You can change the parameters of the dimensionality reduction method by explicitly specifying the method
>>> coordinates, details = encore.reduce_dimensionality([ens1,ens2], method=encore.StochasticProximityEmbeddingNative(dimension=3))
Here is an illustration using Principal Component Analysis, instead of the default dimensionality reduction method
>>> coordinates, details = encore.reduce_dimensionality( [ens1,ens2], method=encore.PrincipalComponentAnalysis(dimension=2))
You can also combine multiple methods in one call
>>> coordinates, details = encore.reduce_dimensionality( [ens1,ens2], method=[encore.PrincipalComponentAnalysis(dimension=2), encore.StochasticProximityEmbeddingNative(dimension=2)])
4.2.6.1.3.2. dimensionality reduction frontend — MDAnalysis.analysis.encore.clustering.DimensionalityReductionMethod
The module defines classes for interfacing to various dimensionality reduction algorithms. One has been implemented natively, and will always be available, while others are available only if scikit-learn is installed
- Author
Matteo Tiberti, Wouter Boomsma, Tone Bengtsen
New in version 0.16.0.
- class MDAnalysis.analysis.encore.dimensionality_reduction.DimensionalityReductionMethod.DimensionalityReductionMethod[source]
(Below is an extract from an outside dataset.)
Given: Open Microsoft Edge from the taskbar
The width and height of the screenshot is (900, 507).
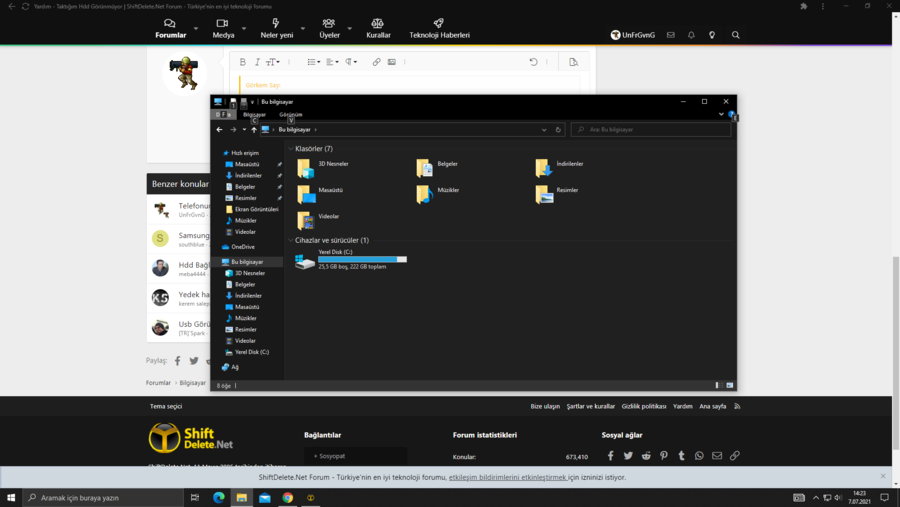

Base class for any Dimensionality Reduction Method
- class MDAnalysis.analysis.encore.dimensionality_reduction.DimensionalityReductionMethod.PrincipalComponentAnalysis(dimension=2, **kwargs)[source]
Interface to the PCA dimensionality reduction method implemented in sklearn.
- Parameters
dimension (int) – Number of dimensions to which the conformational space will be reduced to (default is 3).
- class MDAnalysis.analysis.encore.dimensionality_reduction.DimensionalityReductionMethod.StochasticProximityEmbeddingNative(dimension=2, distance_cutoff=1.5, min_lam=0.1, max_lam=2.0, ncycle=100, nstep=10000)[source]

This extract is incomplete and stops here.